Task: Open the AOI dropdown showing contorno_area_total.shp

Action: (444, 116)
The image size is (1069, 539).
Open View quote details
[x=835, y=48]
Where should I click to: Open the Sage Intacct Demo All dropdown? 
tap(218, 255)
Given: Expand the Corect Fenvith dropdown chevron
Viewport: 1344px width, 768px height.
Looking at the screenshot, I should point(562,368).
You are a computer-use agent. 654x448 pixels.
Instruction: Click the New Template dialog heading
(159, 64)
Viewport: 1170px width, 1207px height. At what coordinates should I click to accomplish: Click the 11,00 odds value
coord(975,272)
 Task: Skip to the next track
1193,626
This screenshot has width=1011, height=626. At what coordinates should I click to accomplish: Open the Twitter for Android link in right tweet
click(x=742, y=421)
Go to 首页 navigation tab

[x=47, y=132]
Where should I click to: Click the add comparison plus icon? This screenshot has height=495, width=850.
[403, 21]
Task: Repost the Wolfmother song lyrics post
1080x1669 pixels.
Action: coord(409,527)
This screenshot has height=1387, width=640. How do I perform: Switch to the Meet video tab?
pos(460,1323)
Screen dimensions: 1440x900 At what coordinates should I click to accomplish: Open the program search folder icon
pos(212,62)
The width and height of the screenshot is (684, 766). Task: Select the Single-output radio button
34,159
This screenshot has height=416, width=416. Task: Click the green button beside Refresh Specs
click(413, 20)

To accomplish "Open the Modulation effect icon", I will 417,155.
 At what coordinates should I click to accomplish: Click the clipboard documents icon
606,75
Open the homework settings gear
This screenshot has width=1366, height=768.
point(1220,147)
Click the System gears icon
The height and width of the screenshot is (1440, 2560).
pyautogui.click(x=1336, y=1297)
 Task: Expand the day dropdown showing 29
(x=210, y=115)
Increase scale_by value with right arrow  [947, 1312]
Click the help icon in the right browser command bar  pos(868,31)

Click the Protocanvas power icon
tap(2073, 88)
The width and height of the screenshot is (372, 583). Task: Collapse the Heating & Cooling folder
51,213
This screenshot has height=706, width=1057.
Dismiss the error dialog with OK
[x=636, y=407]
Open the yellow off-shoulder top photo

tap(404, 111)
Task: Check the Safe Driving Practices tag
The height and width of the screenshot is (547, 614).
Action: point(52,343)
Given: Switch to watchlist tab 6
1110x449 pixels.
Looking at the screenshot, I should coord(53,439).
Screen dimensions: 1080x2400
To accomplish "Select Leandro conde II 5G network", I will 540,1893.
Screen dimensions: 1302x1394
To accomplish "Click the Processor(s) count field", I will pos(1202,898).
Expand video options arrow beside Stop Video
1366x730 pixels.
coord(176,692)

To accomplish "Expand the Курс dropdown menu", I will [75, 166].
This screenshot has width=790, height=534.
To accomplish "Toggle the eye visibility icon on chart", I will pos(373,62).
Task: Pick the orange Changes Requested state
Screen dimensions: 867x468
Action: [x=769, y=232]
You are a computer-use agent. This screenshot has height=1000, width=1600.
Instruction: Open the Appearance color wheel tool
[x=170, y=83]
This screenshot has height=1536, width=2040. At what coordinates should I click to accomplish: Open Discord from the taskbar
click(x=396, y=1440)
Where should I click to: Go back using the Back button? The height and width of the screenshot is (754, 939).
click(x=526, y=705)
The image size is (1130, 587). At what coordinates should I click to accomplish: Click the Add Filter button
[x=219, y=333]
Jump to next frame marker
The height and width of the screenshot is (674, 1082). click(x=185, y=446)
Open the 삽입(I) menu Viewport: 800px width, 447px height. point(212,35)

***

### [Problème à traiter]
Réécrivez le listing ci-dessus en remplaçant chaque occurrence de « icon » par « symbol », sans rien modifier d'autre.

### [Réponse écrite]
Task: Open the AOI dropdown showing contorno_area_total.shp

Action: (444, 116)
The image size is (1069, 539).
Open View quote details
[x=835, y=48]
Where should I click to: Open the Sage Intacct Demo All dropdown? 
tap(218, 255)
Given: Expand the Corect Fenvith dropdown chevron
Viewport: 1344px width, 768px height.
Looking at the screenshot, I should point(562,368).
You are a computer-use agent. 654x448 pixels.
Instruction: Click the New Template dialog heading
(159, 64)
Viewport: 1170px width, 1207px height. At what coordinates should I click to accomplish: Click the 11,00 odds value
coord(975,272)
 Task: Skip to the next track
1193,626
This screenshot has width=1011, height=626. At what coordinates should I click to accomplish: Open the Twitter for Android link in right tweet
click(x=742, y=421)
Go to 首页 navigation tab

[x=47, y=132]
Where should I click to: Click the add comparison plus symbol? This screenshot has height=495, width=850.
[403, 21]
Task: Repost the Wolfmother song lyrics post
1080x1669 pixels.
Action: coord(409,527)
This screenshot has height=1387, width=640. How do I perform: Switch to the Meet video tab?
pos(460,1323)
Screen dimensions: 1440x900 At what coordinates should I click to accomplish: Open the program search folder symbol
pos(212,62)
The width and height of the screenshot is (684, 766). Task: Select the Single-output radio button
34,159
This screenshot has height=416, width=416. Task: Click the green button beside Refresh Specs
click(413, 20)

To accomplish "Open the Modulation effect symbol", I will 417,155.
 At what coordinates should I click to accomplish: Click the clipboard documents symbol
606,75
Open the homework settings gear
This screenshot has width=1366, height=768.
point(1220,147)
Click the System gears symbol
The height and width of the screenshot is (1440, 2560).
pyautogui.click(x=1336, y=1297)
 Task: Expand the day dropdown showing 29
(x=210, y=115)
Increase scale_by value with right arrow  [947, 1312]
Click the help symbol in the right browser command bar  pos(868,31)

Click the Protocanvas power symbol
tap(2073, 88)
The width and height of the screenshot is (372, 583). Task: Collapse the Heating & Cooling folder
51,213
This screenshot has height=706, width=1057.
Dismiss the error dialog with OK
[x=636, y=407]
Open the yellow off-shoulder top photo

tap(404, 111)
Task: Check the Safe Driving Practices tag
The height and width of the screenshot is (547, 614).
Action: point(52,343)
Given: Switch to watchlist tab 6
1110x449 pixels.
Looking at the screenshot, I should coord(53,439).
Screen dimensions: 1080x2400
To accomplish "Select Leandro conde II 5G network", I will 540,1893.
Screen dimensions: 1302x1394
To accomplish "Click the Processor(s) count field", I will pos(1202,898).
Expand video options arrow beside Stop Video
1366x730 pixels.
coord(176,692)

To accomplish "Expand the Курс dropdown menu", I will [75, 166].
This screenshot has width=790, height=534.
To accomplish "Toggle the eye visibility symbol on chart", I will pos(373,62).
Task: Pick the orange Changes Requested state
Screen dimensions: 867x468
Action: [x=769, y=232]
You are a computer-use agent. This screenshot has height=1000, width=1600.
Instruction: Open the Appearance color wheel tool
[x=170, y=83]
This screenshot has height=1536, width=2040. At what coordinates should I click to accomplish: Open Discord from the taskbar
click(x=396, y=1440)
Where should I click to: Go back using the Back button? The height and width of the screenshot is (754, 939).
click(x=526, y=705)
The image size is (1130, 587). At what coordinates should I click to accomplish: Click the Add Filter button
[x=219, y=333]
Jump to next frame marker
The height and width of the screenshot is (674, 1082). click(x=185, y=446)
Open the 삽입(I) menu Viewport: 800px width, 447px height. point(212,35)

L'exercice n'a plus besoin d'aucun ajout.